◆ **What this task involves**:
Exact copy, pictures excluded: please retype every record below.

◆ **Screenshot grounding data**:
# # # #
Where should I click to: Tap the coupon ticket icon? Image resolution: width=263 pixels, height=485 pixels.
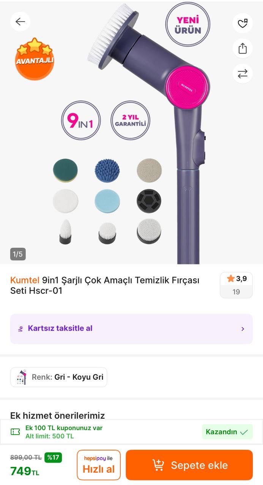pyautogui.click(x=15, y=432)
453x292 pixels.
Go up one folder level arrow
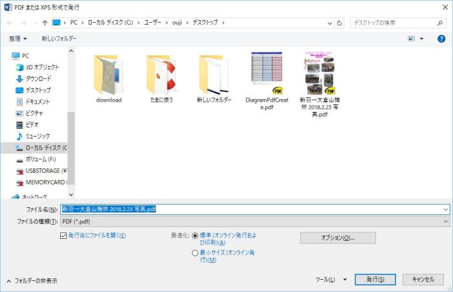coord(44,23)
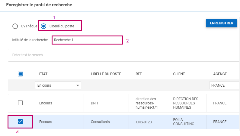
# # # #
◆ **Output for this task**:
Where should I click to: Tap the coupon ticket icon? Image resolution: width=263 pixels, height=485 pixels.
pyautogui.click(x=15, y=432)
453x292 pixels.
Go up one folder level arrow
coord(44,23)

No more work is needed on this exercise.